* Document extract:
────────────────

Monday, September 19, 2011
Went to the local wildlife refuge yesterday. I usually go there during the wetter months when there are more birds and lots of water, but it was pretty out there now too.
I also went to the best bible study I have ever been to last night. My husband found a new church that we have been to about three times now. And although I would rather be going to a local church where we can meet people from our own city, I am really enjoying this new place. I have never been around more humble and knowledgable people. Last night the worship leader and the pastor and their wives met at the pastors house with four others besides us. It was a very educational, intimate, comfortable setting. I didn't feel condemned or put on the spot or out of place like I have often felt in similar settings. I am feeling like I might have finally found my community I've been searching for for years now. As I have said before, I am more on the fringe of spiritual practices, I usually don't fit into traditional settings very well. But for some reason this church just feels different. I am hoping it is the humble, Christ honoring, community changing, loving entity that I have been dreaming of for awhile now. If it is, then being a part of it is the answer to years of prayer.

────────────────

* Data section:
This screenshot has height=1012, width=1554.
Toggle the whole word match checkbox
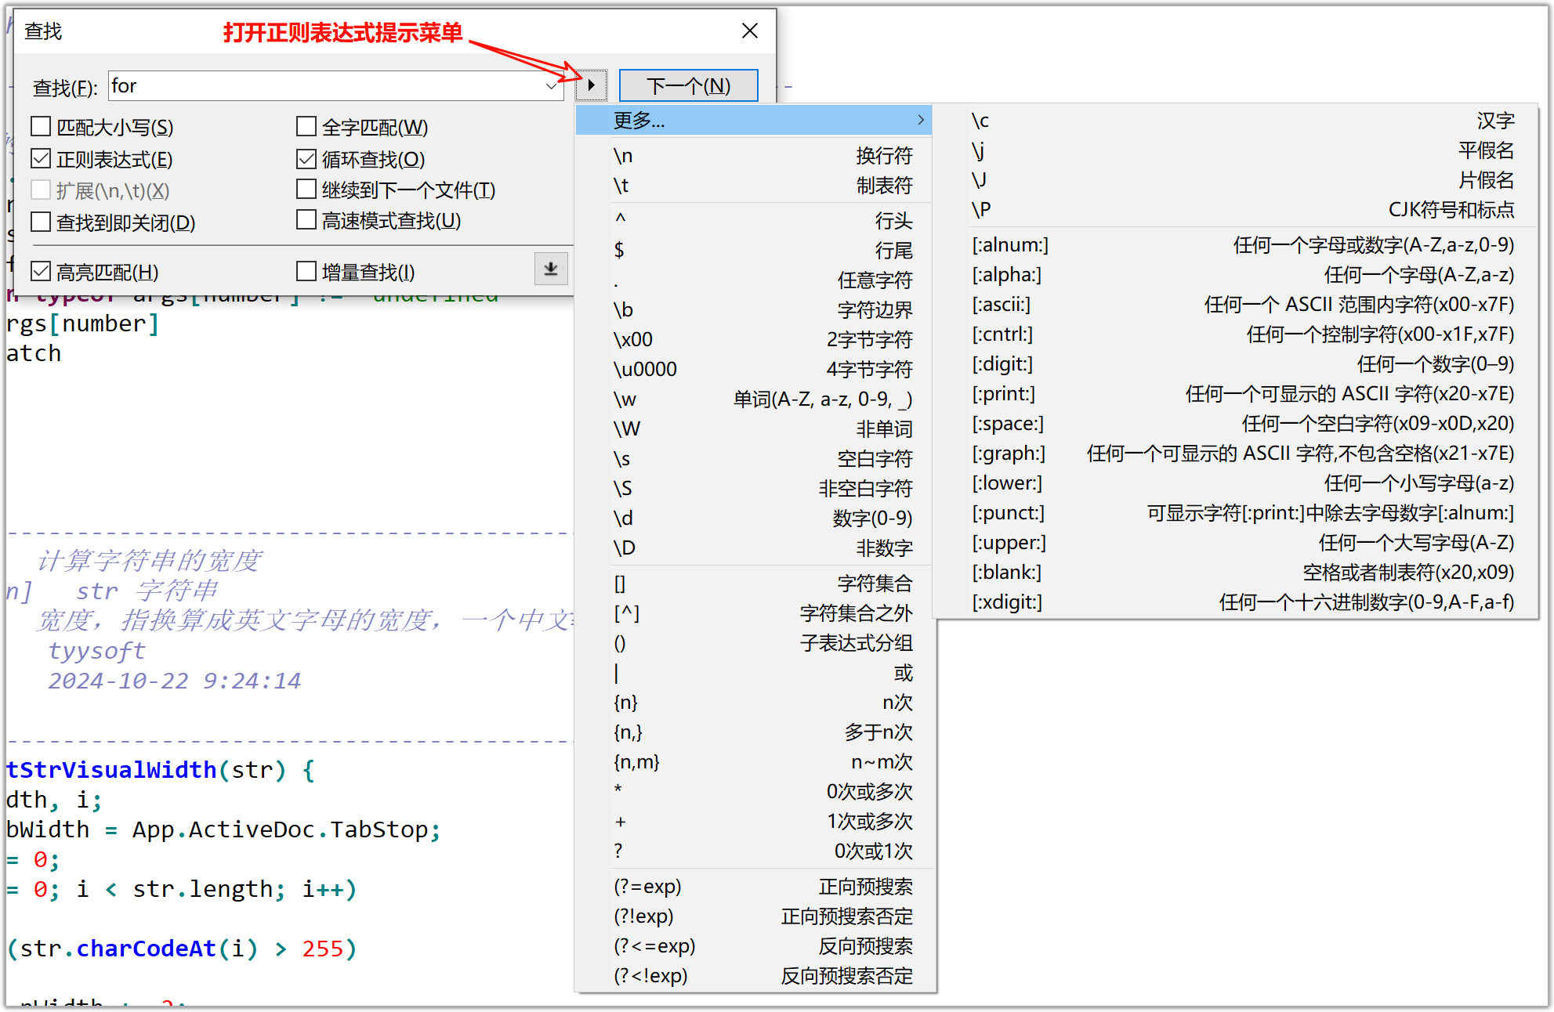[x=306, y=127]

────────────────

* To do:
Condense the paragraph in the blog post above that begins "I also went to the best bible study" into a bulleted list that keeps its main facts.

* The completed task:
- Last night's bible study was the best I have ever attended.
- My husband found a new church, and we have gone about three times. I would prefer a church in our own city, but I am enjoying this one.
- The people there are the most humble and knowledgeable I have been around.
- The study met at the pastor's house. The worship leader, the pastor, their wives, four others and we attended.
- The setting was educational, intimate and comfortable. I did not feel condemned, put on the spot or out of place, as I often have in similar settings.
- I may have finally found the community I have sought for years. I am on the fringe of spiritual practices and usually don't fit traditional settings, but this church feels different.
- I hope it is a humble, Christ-honoring, community-changing, loving entity. If so, being part of it answers years of prayer.